Why can't we learn English? Or why do we understand but can't speak it? “Burada yazan cümleyi tam olarak anlayamadım.” ya da “Anladım ama cevap veremem.” veya “Cevap verebilirim ama akıcı konuşamam.” diyorsanız sizleri bu yazıda kısa bir süreliğine ağırlamak isterim.
İngilizce, ilk olarak 5. Yüzyılda İngiltere’de ortaya çıkmış, modern zamanlarda ise küresel bir lingua franca (ortak bir dili veya lehçeyi paylaşmayan insanların birbiriyle iletişim kurmak için kullandığı ortak dil) haline gelmiş bir dildir. Dünya üzerinde anadil ve ikinci dil olarak toplamda 1,8 milyar insan tarafından konuşulur. Resmi dil olarak en çok kullanılan 3. dil olmasına rağmen en çok konuşulan 1. dildir. Sayısal verilerle sizleri çok fazla sıkmadan gelin bu işin mutfağına birlikte göz atalım.
Ülkemizde eskiden 4. sınıf ile başlayan yabancı dil öğrenim yaşı günümüzde 2. sınıfa kadar hatta okul öncesi döneme kadar inmiştir. Eskiden 4. sınıf ile birlikte başlayıp, üniversite hazırlık sınıfı da dâhil olmak üzere kişiler 1o yıllık ( 5 yıl ilk ve ortaöğretim + 4 yıl lise eğitimi + 1 yıl üniversite hazırlık ) yabancı dil öğrenimi alırlar. Bu 10 yıllık sürenin sonunda ortak bir ağızdan “Anlıyorum ama konuşamıyorum.”, “Yıllardır İngilizce öğrenimi gördüm ama hala İngilizce hakkında hemen hemen hiçbir şey bilmiyorum.” gibi dillere pelesenk olmuş ifadeler söylenir. Peki, bu noktada yapılan hata nedir? Neyi yanlış yapıyoruz? sorularının cevabına ve sunduğumuz çözüm yöntemlerimize bakalım.
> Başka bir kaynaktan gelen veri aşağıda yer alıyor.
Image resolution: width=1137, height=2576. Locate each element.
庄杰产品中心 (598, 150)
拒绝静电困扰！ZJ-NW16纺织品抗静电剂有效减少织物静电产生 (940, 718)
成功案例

İlk olarak basmakalıp şekillerde ve güncel olmayan yöntemlerle yapılan dil öğrenimi ya da edinimi bizlere başlarda bir şeyler katıyor gibi gözükse de uzun vadede aslında çokta fazla bir şey katmaz. Anadilimizi öncelikle dinleyerek, o dile maruz kalarak; daha sonrasında yavaş yavaş önce hecelerle, heceleri kelimelere kelimeleri de cümlelere dökerek konuşmaya başlarız. Belirli bir süre zarfında dinleme ve konuşma edinimlerimizi sağladıktan sonra 2. zorlu aşamaya, okuma-yazma kısmına geçip ilerleyen süreçte de dilbilgisi kurallarını öğrenip dil öğrenimimizi tamamlamış oluruz.
İngilizce öğrenme serüvenimiz ise hemen hemen çoğu durumda tersten başlayıp başa doğru gider. Yapılan yanlış belki de buradadır. Yanlış aramakla vakit kaybetmektense “Nasıl fayda sağlayacak ve uzun yıllar sürecek bir dil öğrenimi sağlarım?” sorusuna odaklanalım. Kısacası dil öğrenimimizin sürekliliğini sağlamak amacıyla öğretim yöntemlerimizi gözden geçirmeli, dil öğrenmekteki amacımızı saptamalı ve bizi hedefimize götürecek ve bize en uygun yöntemi bulmalıyız. Bu konularda kendimizi geliştirmeli ya da işin uzmanı olan kişilerden destek almalıyız. Dil öğreniminde tekrarın önemini, kendimizi geliştirmemiz gereken noktaları ve nerelerde yardım almamız gerektiğini de bir başka yazımızda kahve eşliğinde konuşuruz. Sağlıkla ve huzurla kalmanız dileğiyle.